==== ARTIKEL ====

# funktionieren beryl, nvidia 7800 pro mit gentoo amd64?

## cArN4g3

Hallo,

muss zu meiner Schande zugeben, dass ich jetzt eine längere Gentoo/Linux-Pause hatte. 

Davor hatte ich zwischenzeitlich mal 2-3 Jahre Linux-Only, was durch ein teuflsiches Spiel namens

World of Warcraft und anderer privater Gründe bis jetzt unterbrochen wurde.

Mittlerweile ist mein Wunsch wieder Linux zu benutzen und wenn möglich die Win-Nutzung auf ein Minimum einzuschränken

oder gar ganz zu lassen sehr gross, deshalb hier der Post, um vorab ein paar Info´s einzuholen.

Ich hab zur zeit nen AMD64 3,2 und ne 7800pro von nvidia.

Benutzen möchte ich die Linuxbüchse als Hauptrechner für Spiele, Internet, Programmierung, Office. Also das volle Programm.

Mehrere Fragen:

- Da ich Beryl und diverse OpenGL voraussetzende Programme/Spiele nutzen möchte, benötige ich also die speziellen Extensions für Beryl und ordentliche Opengl-Leistung. Auf der Nvidia-Seite hab ich aber als amd64-Treiber nur welche vom August 2006 gefunden. Kann man also, wenn man Beryl auf meinem System nutzen möchte, nur die 32bit-Treiber von nvidia nehmen(da ich davon ausgehe, dass der Augusttreiber eh zu alt ist und sicher die Extensions noch net drin hat) oder läuft das auch ordentlich mit denen für amd64?

- lohnt überhaupt ein nutzen des gentoo for amd64 und kann man, wenn man das macht, trotzdem noch für x86-kompilierte programme auf dem system ausführen, aka vlt auch treiber für 32.bit(x68) nutzen oder muss dann alles für amd64 übersetzt sein? 

- was sind die Nachteile, wenn ich die 64bit-Version nehme. Klar ich kann das selber rausfinden, aber auf Grund meiner Arbeitssituation und meiner recht wenigen Freizeit wüsst ich zumindest gern, ob ich , falls ich gentoo-amd64 nehme, hinterher gefrustet auf amd32 wechsle weil irgendwas vom Grunsatz her schon nicht geht.

Vielen Dank im Voraus für eure Antworten.

mfg

carn

----------

## manuels

Hi,

 *Quote:*   

> - Da ich Beryl und diverse OpenGL voraussetzende Programme/Spiele nutzen möchte, benötige ich also die speziellen Extensions für Beryl und ordentliche Opengl-Leistung. Auf der Nvidia-Seite hab ich aber als amd64-Treiber nur welche vom August 2006 gefunden. Kann man also, wenn man Beryl auf meinem System nutzen möchte, nur die 32bit-Treiber von nvidia nehmen(da ich davon ausgehe, dass der Augusttreiber eh zu alt ist und sicher die Extensions noch net drin hat) oder läuft das auch ordentlich mit denen für amd64? 

 

ich habe hier eine 7400 und Beryl läuft eins a auf nem amd64er System mit den normalen nvidia-drivers.

==== MATERIALAUSZUG ====

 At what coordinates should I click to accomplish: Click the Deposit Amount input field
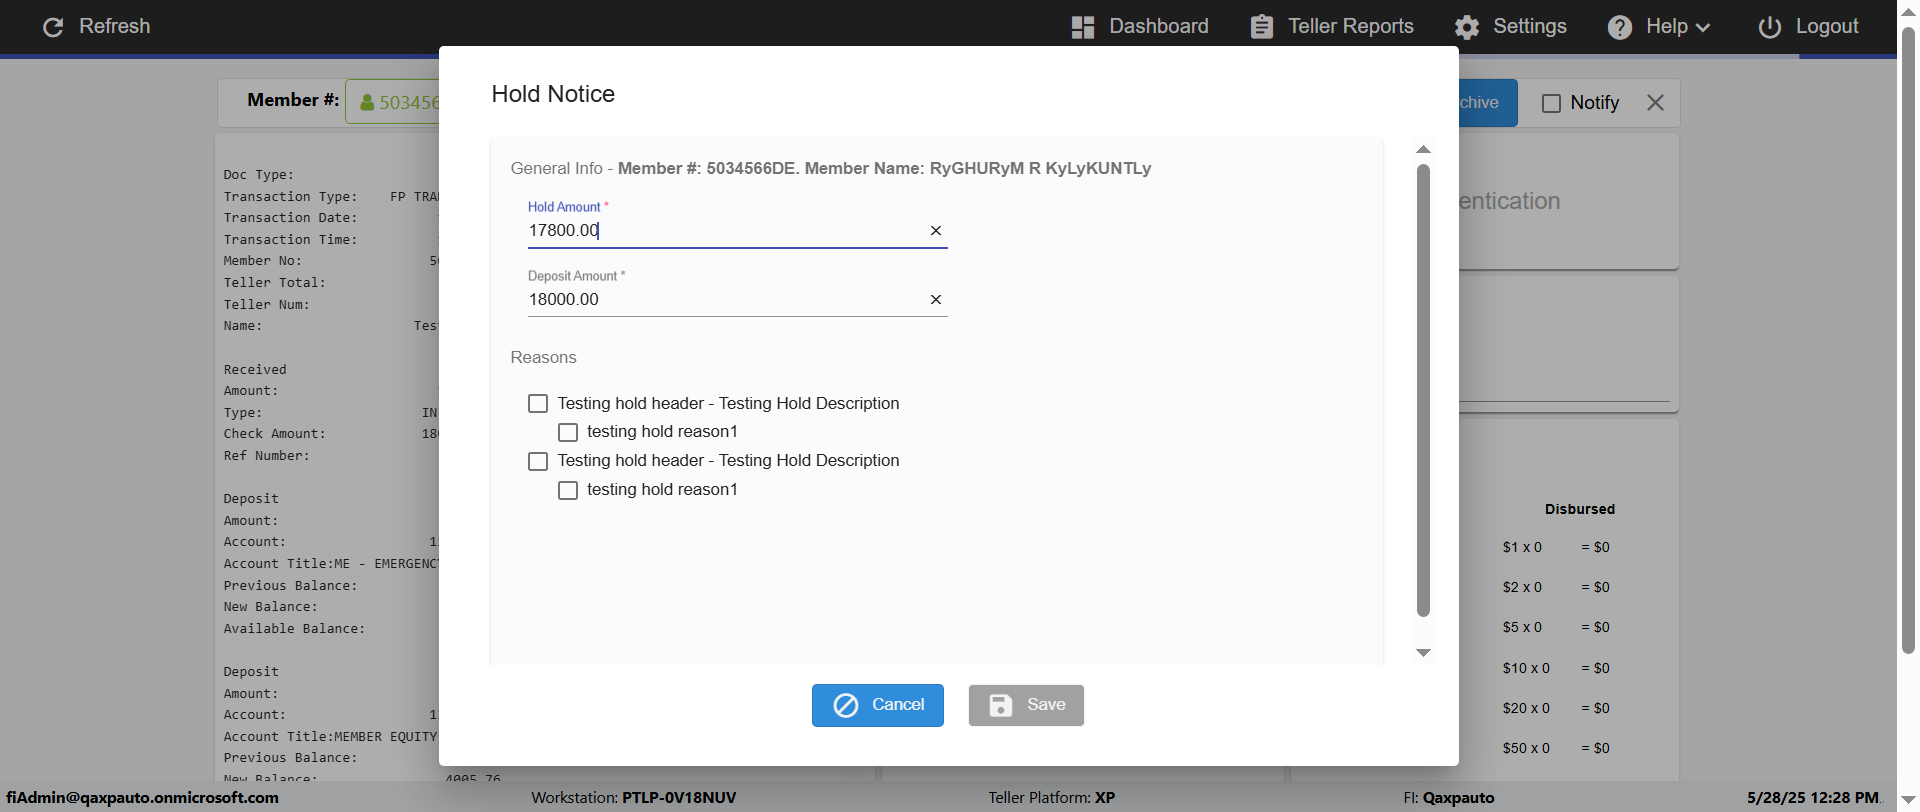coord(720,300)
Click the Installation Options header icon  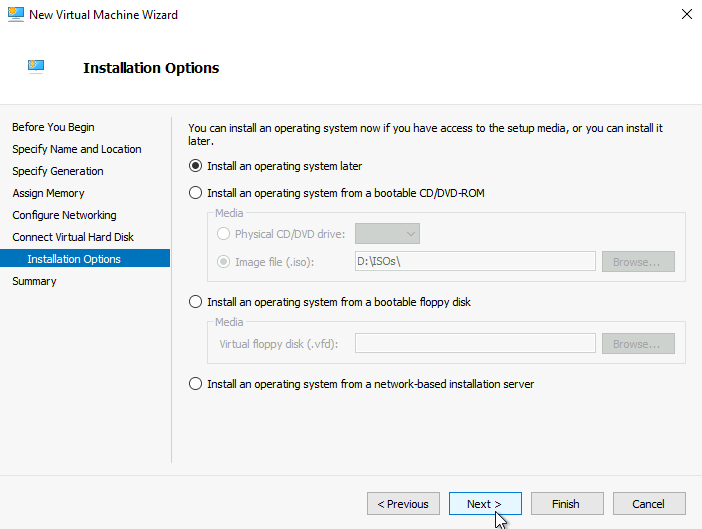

====

◆ **AUFGABENSTELLUNG**: Wie geht der Forumsthread über Beryl mit Nvidia-Treibern unter Gentoo amd64 weiter? Setze ihn im Anschluss an seinen letzten Satz fort.

◆ **ANTWORT**:
 *Quote:*   

> - lohnt überhaupt ein nutzen des gentoo for amd64 und kann man, wenn man das macht, trotzdem noch für x86-kompilierte programme auf dem system ausführen, aka vlt auch treiber für 32.bit(x68) nutzen oder muss dann alles für amd64 übersetzt sein? 

 

Ich nutze jetzt das amd64er seit ca. zwei wochen und habe noch keine Nachteile festgestellt. 32bit-Programme laufen ohne Probleme.

 *Quote:*   

> - was sind die Nachteile, wenn ich die 64bit-Version nehme. Klar ich kann das selber rausfinden, aber auf Grund meiner Arbeitssituation und meiner recht wenigen Freizeit wüsst ich zumindest gern, ob ich , falls ich gentoo-amd64 nehme, hinterher gefrustet auf amd32 wechsle weil irgendwas vom Grunsatz her schon nicht geht. 

 

Bis jetzt hab ich noch keine Nachteile gefunden. Vielleicht wird der x86er-Baum mehr gepflegt, da der mehr leute betrifft. das ist jetzt aber nur Spekulation.

Tschö mit ö

Manuel

----------

## mv

 *cArN4g3 wrote:*   

> - Da ich Beryl und diverse OpenGL voraussetzende Programme/Spiele nutzen möchte, benötige ich also die speziellen Extensions für Beryl und ordentliche Opengl-Leistung.

 

Kein Problem mit amd64.

 *Quote:*   

> - lohnt überhaupt ein nutzen des gentoo for amd64

 

Es kommt auf die Anwendung an.

 *Quote:*   

> trotzdem noch für x86-kompilierte programme auf dem system ausführen

 

Prinzipiell ja, aber Du kannst dann keine x86_64-Bibliotheken benutzen. Du müsstest also alle Bibliotheken und zugehörigen Programme binär ziehen (für die Sachen, die unter 64-Bit Ärger machen - flash und 32bit-codecs - gibt es im portage-Baum die passenden Pakete und Bibliotheken binär).

Alternativ kannst Du darüber nachdenken, eine volle 64- und 32-Bit-Installation auf verschiedenen Partitionen zu machen (/usr/portage kannst Du dabei sharen): Dann kannst Du von der 64-Bit-Partition jederzeit in die 32-Bit chrooten und dort alles ausführen, was unter 64-Bit nicht nativ geht.

----------

## cArN4g3

Moin,

danke euch für eure Antworten.

Dann werd ich wohl die amd64 version nehmen.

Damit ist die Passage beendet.